Material for this task »
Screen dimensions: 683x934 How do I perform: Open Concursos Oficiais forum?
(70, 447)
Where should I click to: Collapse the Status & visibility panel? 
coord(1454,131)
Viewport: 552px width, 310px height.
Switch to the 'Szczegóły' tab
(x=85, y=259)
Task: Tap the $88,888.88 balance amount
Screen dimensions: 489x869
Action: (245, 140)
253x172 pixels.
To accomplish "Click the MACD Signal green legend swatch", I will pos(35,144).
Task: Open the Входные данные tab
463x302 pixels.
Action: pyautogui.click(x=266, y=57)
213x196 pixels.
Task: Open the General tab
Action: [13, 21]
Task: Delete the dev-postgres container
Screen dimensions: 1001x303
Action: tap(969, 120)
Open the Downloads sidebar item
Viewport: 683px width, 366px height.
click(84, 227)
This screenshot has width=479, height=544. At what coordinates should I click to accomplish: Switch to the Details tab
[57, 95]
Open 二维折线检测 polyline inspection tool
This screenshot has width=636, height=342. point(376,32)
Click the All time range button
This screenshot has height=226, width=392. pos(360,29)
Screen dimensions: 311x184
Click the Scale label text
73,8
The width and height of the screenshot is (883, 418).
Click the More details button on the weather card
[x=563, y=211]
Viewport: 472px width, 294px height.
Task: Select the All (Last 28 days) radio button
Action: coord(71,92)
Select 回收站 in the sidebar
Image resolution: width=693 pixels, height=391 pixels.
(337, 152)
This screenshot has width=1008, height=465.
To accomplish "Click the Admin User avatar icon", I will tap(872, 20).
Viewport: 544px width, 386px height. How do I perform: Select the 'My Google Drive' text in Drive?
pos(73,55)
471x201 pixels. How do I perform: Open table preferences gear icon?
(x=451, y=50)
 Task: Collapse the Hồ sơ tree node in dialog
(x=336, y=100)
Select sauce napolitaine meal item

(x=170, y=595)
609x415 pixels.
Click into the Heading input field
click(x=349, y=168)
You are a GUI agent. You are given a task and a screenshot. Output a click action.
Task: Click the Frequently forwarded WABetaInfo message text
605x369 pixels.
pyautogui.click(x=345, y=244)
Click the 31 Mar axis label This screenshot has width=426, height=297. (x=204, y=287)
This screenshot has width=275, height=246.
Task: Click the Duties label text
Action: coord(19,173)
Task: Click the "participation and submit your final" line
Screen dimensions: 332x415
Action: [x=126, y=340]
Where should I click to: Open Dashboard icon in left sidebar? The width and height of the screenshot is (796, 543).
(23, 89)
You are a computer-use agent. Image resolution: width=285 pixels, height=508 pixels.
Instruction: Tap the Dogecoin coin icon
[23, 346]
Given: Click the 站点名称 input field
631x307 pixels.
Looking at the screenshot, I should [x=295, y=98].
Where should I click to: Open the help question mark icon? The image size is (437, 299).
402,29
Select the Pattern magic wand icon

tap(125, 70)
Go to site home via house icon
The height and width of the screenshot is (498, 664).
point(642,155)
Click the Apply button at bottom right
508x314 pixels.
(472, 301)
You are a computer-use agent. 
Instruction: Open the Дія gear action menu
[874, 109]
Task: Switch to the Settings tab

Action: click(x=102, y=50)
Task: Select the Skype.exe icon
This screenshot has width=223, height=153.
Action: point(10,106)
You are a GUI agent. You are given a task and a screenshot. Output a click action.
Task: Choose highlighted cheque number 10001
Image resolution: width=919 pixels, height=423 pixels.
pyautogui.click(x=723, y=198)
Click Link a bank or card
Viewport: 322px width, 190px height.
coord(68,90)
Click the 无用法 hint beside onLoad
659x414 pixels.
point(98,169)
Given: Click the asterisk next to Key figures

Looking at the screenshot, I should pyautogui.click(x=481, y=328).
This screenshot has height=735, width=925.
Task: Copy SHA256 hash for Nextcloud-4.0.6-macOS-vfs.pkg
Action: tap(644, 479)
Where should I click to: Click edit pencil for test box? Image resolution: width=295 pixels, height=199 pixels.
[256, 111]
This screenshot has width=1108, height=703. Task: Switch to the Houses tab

Exercise » After reading the entries, reproduce every one of them exactly.

Exercise solution »
Screen dimensions: 683x934 How do I perform: Open Concursos Oficiais forum?
(70, 447)
Where should I click to: Collapse the Status & visibility panel? 
coord(1454,131)
Viewport: 552px width, 310px height.
Switch to the 'Szczegóły' tab
(x=85, y=259)
Task: Tap the $88,888.88 balance amount
Screen dimensions: 489x869
Action: (245, 140)
253x172 pixels.
To accomplish "Click the MACD Signal green legend swatch", I will pos(35,144).
Task: Open the Входные данные tab
463x302 pixels.
Action: pyautogui.click(x=266, y=57)
213x196 pixels.
Task: Open the General tab
Action: [13, 21]
Task: Delete the dev-postgres container
Screen dimensions: 1001x303
Action: tap(969, 120)
Open the Downloads sidebar item
Viewport: 683px width, 366px height.
click(84, 227)
This screenshot has width=479, height=544. At what coordinates should I click to accomplish: Switch to the Details tab
[57, 95]
Open 二维折线检测 polyline inspection tool
This screenshot has width=636, height=342. point(376,32)
Click the All time range button
This screenshot has height=226, width=392. pos(360,29)
Screen dimensions: 311x184
Click the Scale label text
73,8
The width and height of the screenshot is (883, 418).
Click the More details button on the weather card
[x=563, y=211]
Viewport: 472px width, 294px height.
Task: Select the All (Last 28 days) radio button
Action: coord(71,92)
Select 回收站 in the sidebar
Image resolution: width=693 pixels, height=391 pixels.
(337, 152)
This screenshot has width=1008, height=465.
To accomplish "Click the Admin User avatar icon", I will tap(872, 20).
Viewport: 544px width, 386px height. How do I perform: Select the 'My Google Drive' text in Drive?
pos(73,55)
471x201 pixels. How do I perform: Open table preferences gear icon?
(x=451, y=50)
 Task: Collapse the Hồ sơ tree node in dialog
(x=336, y=100)
Select sauce napolitaine meal item

(x=170, y=595)
609x415 pixels.
Click into the Heading input field
click(x=349, y=168)
You are a GUI agent. You are given a task and a screenshot. Output a click action.
Task: Click the Frequently forwarded WABetaInfo message text
605x369 pixels.
pyautogui.click(x=345, y=244)
Click the 31 Mar axis label This screenshot has width=426, height=297. (x=204, y=287)
This screenshot has width=275, height=246.
Task: Click the Duties label text
Action: coord(19,173)
Task: Click the "participation and submit your final" line
Screen dimensions: 332x415
Action: [x=126, y=340]
Where should I click to: Open Dashboard icon in left sidebar? The width and height of the screenshot is (796, 543).
(23, 89)
You are a computer-use agent. Image resolution: width=285 pixels, height=508 pixels.
Instruction: Tap the Dogecoin coin icon
[23, 346]
Given: Click the 站点名称 input field
631x307 pixels.
Looking at the screenshot, I should [x=295, y=98].
Where should I click to: Open the help question mark icon? The image size is (437, 299).
402,29
Select the Pattern magic wand icon

tap(125, 70)
Go to site home via house icon
The height and width of the screenshot is (498, 664).
point(642,155)
Click the Apply button at bottom right
508x314 pixels.
(472, 301)
You are a computer-use agent. 
Instruction: Open the Дія gear action menu
[874, 109]
Task: Switch to the Settings tab

Action: click(x=102, y=50)
Task: Select the Skype.exe icon
This screenshot has width=223, height=153.
Action: point(10,106)
You are a GUI agent. You are given a task and a screenshot. Output a click action.
Task: Choose highlighted cheque number 10001
Image resolution: width=919 pixels, height=423 pixels.
pyautogui.click(x=723, y=198)
Click Link a bank or card
Viewport: 322px width, 190px height.
coord(68,90)
Click the 无用法 hint beside onLoad
659x414 pixels.
point(98,169)
Given: Click the asterisk next to Key figures

Looking at the screenshot, I should pyautogui.click(x=481, y=328).
This screenshot has height=735, width=925.
Task: Copy SHA256 hash for Nextcloud-4.0.6-macOS-vfs.pkg
Action: tap(644, 479)
Where should I click to: Click edit pencil for test box? Image resolution: width=295 pixels, height=199 pixels.
[256, 111]
This screenshot has width=1108, height=703. Task: Switch to the Houses tab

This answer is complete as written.